WHAT IS REQUIRED: Please edit the records below so that every "Liquid Quantity" becomes "Fluid Quantity", with nothing else changed.

MATERIAL FOR THIS TASK:
:::
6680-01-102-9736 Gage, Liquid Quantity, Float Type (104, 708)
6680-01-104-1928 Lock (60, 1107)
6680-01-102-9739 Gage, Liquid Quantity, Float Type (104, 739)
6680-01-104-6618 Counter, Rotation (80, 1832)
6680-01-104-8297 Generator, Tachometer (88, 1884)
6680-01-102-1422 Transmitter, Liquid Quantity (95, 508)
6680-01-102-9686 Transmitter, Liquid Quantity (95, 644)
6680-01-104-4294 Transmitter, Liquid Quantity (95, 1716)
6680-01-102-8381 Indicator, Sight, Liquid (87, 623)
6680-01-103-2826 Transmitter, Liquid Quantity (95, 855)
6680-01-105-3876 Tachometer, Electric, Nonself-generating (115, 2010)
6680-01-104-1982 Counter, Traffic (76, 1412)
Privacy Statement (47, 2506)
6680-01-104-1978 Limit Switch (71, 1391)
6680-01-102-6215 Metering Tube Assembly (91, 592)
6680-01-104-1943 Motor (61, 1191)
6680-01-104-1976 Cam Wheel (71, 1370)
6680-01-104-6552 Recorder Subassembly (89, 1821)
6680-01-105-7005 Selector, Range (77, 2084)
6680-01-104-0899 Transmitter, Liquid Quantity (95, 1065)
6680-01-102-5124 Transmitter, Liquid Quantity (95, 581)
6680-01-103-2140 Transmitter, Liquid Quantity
:::
FINAL ANSWER:
6680-01-102-9736 Gage, Fluid Quantity, Float Type (104, 708)
6680-01-104-1928 Lock (60, 1107)
6680-01-102-9739 Gage, Fluid Quantity, Float Type (104, 739)
6680-01-104-6618 Counter, Rotation (80, 1832)
6680-01-104-8297 Generator, Tachometer (88, 1884)
6680-01-102-1422 Transmitter, Fluid Quantity (95, 508)
6680-01-102-9686 Transmitter, Fluid Quantity (95, 644)
6680-01-104-4294 Transmitter, Fluid Quantity (95, 1716)
6680-01-102-8381 Indicator, Sight, Liquid (87, 623)
6680-01-103-2826 Transmitter, Fluid Quantity (95, 855)
6680-01-105-3876 Tachometer, Electric, Nonself-generating (115, 2010)
6680-01-104-1982 Counter, Traffic (76, 1412)
Privacy Statement (47, 2506)
6680-01-104-1978 Limit Switch (71, 1391)
6680-01-102-6215 Metering Tube Assembly (91, 592)
6680-01-104-1943 Motor (61, 1191)
6680-01-104-1976 Cam Wheel (71, 1370)
6680-01-104-6552 Recorder Subassembly (89, 1821)
6680-01-105-7005 Selector, Range (77, 2084)
6680-01-104-0899 Transmitter, Fluid Quantity (95, 1065)
6680-01-102-5124 Transmitter, Fluid Quantity (95, 581)
6680-01-103-2140 Transmitter, Fluid Quantity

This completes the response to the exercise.